Brian Walter writing book on Coburn; You can read it first on Page 5, starting today
Kingfisher businessman Brian Walter is writing a book on the late Sen. Tom Coburn, M.D.
During coming weeks the Times and Free Press will print chapters of the book on Page 5 of its Wednesday editions.
It’s a system that America’s first president, George Washington, used to publish a book he wrote. Walter has a copy of that book, incidentally.
At the conclusion of Walter’s writing, The Times and Free Press staff will compile the chapters in a book format to be published as one unit.
We’re pleased to say we encouraged Walter to undertake this job, mostly because we thought that Coburn, a strictly ethical and honest man and public servant, never received the appreciation he deserved while he was alive.
Also, Brian is a superb writer and is uniquely positioned to write this book because of his close association with Coburn as Doctor Coburn attempted to put the U.S. Congress on a straight path with his no nonsense fiscal conservatism – so conservative that his own party members were at odds with him almost as much as the Democrats.
Walter is following up on Coburn’s plan to get members of Congress to agree to forego their salaries if they don’t produce a balanced budget each year. Walter, who calls the effort “Unity Above Self for America” is working to get members of Congress to enact a “No Budget, No Pay Act.”
It would require Congressional members to forego their salaries if they don’t pass a budget bill balanced preferably.
Coburn became a pariah in his own party during his all-to brief tenure in Congress because he opposed pork barrel projects that did not benefit the entire nation while also sending the nation’s debt through the roof.
One of the most noxious bills that Coburn brought to America’s attention was one sponsored by Sen. Ted Stevens (R-Alaska), which called for appropriating $200 million for a bridge to connect an island populated by 50 residents to the Alaskan Mainland.

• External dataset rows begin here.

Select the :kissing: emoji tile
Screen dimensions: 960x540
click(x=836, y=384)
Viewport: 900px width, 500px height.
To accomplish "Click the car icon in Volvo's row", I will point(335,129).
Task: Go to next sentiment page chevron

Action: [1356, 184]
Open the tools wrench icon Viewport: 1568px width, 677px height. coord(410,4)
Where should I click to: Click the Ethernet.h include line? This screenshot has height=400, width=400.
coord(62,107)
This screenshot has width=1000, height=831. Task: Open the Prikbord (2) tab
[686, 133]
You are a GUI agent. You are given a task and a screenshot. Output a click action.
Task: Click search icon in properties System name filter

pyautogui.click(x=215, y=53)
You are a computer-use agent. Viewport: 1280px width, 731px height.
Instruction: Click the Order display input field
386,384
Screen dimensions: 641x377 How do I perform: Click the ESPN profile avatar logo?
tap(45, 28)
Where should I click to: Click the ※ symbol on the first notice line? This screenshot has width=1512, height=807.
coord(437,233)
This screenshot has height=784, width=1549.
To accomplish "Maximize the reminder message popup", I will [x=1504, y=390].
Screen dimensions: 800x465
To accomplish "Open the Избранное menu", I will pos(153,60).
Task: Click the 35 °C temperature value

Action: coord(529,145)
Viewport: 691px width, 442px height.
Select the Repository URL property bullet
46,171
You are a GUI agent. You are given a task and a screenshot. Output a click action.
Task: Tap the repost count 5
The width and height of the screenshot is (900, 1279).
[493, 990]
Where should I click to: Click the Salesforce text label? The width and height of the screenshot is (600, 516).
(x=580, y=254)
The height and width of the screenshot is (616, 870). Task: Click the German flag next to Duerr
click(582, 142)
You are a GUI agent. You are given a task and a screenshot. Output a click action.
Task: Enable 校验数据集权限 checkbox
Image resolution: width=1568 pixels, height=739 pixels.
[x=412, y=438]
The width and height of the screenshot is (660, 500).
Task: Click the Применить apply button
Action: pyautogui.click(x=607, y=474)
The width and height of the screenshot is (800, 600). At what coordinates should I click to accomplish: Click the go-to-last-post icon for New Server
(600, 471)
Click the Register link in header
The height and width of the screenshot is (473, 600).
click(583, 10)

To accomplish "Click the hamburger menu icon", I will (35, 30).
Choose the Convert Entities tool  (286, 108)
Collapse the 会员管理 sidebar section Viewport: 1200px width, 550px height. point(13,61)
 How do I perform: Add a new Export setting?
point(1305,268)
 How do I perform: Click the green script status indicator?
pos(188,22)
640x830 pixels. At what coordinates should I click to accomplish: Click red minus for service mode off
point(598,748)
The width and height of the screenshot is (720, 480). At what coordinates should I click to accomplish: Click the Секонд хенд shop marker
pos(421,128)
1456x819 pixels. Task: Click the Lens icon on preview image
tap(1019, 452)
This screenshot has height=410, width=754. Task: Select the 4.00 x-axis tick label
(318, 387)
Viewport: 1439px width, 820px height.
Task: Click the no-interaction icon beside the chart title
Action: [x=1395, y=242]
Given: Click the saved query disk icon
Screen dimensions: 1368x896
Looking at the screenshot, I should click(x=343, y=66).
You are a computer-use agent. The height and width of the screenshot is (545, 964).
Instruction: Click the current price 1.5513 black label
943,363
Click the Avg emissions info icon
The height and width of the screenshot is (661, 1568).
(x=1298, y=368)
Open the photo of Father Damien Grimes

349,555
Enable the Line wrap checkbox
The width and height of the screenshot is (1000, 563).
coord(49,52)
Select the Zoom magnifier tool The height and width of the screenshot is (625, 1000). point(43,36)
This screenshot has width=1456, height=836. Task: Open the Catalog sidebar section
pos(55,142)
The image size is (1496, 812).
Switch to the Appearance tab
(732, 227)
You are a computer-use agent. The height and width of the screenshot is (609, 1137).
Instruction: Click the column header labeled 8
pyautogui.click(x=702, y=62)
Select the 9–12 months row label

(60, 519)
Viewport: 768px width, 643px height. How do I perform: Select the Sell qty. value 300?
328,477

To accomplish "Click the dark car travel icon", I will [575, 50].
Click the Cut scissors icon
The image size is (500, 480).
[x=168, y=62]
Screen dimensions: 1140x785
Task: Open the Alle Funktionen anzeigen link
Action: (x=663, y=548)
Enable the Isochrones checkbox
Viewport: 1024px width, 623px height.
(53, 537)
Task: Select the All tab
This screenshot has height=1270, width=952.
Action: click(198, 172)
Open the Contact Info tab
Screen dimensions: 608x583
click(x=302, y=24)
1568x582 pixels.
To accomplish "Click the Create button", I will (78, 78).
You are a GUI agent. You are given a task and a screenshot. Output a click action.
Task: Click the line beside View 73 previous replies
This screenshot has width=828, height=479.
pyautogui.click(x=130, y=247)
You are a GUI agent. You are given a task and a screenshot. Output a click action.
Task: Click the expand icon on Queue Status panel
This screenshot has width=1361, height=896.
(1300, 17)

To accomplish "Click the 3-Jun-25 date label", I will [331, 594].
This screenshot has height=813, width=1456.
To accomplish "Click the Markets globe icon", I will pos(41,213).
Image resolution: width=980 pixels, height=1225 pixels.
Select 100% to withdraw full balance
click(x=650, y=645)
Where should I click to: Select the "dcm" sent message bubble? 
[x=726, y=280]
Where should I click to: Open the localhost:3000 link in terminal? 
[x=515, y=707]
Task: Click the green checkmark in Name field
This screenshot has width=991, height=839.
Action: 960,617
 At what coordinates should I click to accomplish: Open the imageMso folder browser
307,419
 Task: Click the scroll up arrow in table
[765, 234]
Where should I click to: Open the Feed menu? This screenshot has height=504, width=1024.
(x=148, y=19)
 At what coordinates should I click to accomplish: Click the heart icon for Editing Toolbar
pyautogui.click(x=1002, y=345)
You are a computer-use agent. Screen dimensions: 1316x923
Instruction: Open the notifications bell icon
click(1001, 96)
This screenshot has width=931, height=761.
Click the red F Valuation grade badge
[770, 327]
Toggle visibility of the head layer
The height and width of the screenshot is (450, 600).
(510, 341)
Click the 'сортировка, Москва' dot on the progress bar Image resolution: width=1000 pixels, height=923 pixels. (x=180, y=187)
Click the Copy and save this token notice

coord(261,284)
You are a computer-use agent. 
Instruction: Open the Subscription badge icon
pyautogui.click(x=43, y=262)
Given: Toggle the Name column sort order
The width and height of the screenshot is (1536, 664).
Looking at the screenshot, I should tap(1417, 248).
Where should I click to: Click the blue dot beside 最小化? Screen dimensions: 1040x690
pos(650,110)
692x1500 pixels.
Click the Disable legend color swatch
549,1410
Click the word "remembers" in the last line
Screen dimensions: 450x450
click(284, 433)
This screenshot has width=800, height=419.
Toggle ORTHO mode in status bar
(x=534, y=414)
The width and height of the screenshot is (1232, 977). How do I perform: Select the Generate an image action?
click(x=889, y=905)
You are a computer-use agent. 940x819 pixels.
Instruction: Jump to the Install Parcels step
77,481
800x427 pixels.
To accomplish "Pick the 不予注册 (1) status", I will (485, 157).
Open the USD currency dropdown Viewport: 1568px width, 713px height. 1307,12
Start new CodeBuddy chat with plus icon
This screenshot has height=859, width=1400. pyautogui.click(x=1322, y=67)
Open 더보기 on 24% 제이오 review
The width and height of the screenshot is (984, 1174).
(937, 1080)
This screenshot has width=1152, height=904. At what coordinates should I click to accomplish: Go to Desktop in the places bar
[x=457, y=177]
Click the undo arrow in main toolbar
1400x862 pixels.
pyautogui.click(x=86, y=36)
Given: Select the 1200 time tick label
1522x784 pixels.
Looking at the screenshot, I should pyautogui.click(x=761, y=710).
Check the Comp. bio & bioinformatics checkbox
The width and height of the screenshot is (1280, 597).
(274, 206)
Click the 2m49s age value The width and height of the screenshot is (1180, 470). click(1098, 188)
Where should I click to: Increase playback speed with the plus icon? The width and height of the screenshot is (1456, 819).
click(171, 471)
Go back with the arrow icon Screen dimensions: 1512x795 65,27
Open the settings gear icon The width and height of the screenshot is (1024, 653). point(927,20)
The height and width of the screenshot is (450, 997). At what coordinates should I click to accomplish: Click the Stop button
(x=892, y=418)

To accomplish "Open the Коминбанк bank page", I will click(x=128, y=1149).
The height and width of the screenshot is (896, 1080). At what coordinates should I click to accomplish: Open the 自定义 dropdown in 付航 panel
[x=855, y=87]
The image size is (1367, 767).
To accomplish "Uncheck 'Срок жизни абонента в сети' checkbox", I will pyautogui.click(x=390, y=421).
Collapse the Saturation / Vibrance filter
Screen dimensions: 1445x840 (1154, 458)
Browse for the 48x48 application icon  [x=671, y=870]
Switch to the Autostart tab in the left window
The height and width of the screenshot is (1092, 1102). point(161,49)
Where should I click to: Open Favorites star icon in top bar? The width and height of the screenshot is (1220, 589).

Coburn dubbed the effort the “Bridge to Nowhere.” That is when Coburn learned what it’s like to buck the Senate power structure.
He had picked a fight over pork with one of the Senate’s most venerated leaders.
Stevens, a 40-year veteran of Congress also happened to be the Senate’s president pro tempore.
In the Senate, these kinds of giveaways are not unusual; members, and especially those in a position of influence, are frequently given millions of dollars for personal spending projects back home, items that bypass the normal review process and are quietly ushered in by their peers (whose own projects get the same deal). But to Coburn, who hadn’t spent 40 years in the Senate and didn’t have any of his own special projects and didn’t particularly care about keeping pacts with his new colleagues, $200 million seemed like a lot to spend on a bridge for fifty people. So he tried to take the earmark out.
An article by Wil S. Hylton in Gentleman’s Quarterly in 2007, who cited Coburn as a “majority of one,” in the U.S. Senate explained, regarding the spendthrift ways of the federal government:
“That’s what Tom Coburn wants you to know. That the members of the United States Congress will spend your money just because they can. That they’ll do it even when they can’t. That every year, they borrow the extra $500 billion from China, raising their own credit limit each time they reach it and then raising it again the next year, for a total of $9 trillion in debt so far.”
Of course, the debt has exploded exponentially since that time. Hylton wrote:
…[A]t the end of the day, when it comes down to a choice between borrowing $200 million from China to build a bridge to nowhere and taking a stand against government waste, four out of five politicians will blow it on the bridge.
Coburn’s position was explained in Hylton’s final paragraph when Coburn compared America’s position with delivering a baby (Coburn’s specialty was pediatrics):
“When you’re delivering a baby,” he said, “and the baby’s getting in trouble, and you can see the baby’s heartbeat, which is normally about 130 or 140 beats per minute, going down to 50 or 60, and you’re standing there watching it go down, you know you’ve got about three minutes to make a decision. You can use a pair of forceps and try to pull it out, you can use a vacuum extractor, or you can leave labor and delivery, put her on the table, put her to sleep, cut a hole in her belly, and take it out with a C-section—but you’ve got to do something, and you’ve got to do it now. That baby’s life depends on what you do in those three minutes. And that’s exactly where we are in our country today. We are in those critical three minutes. If we wait to act, it’s going to be too late. We’re going to lose the baby.”
We can hardly wait to see Brian’s book on Doctor Coburn come to fruition.
You can read along with us while it does…on Page 5A.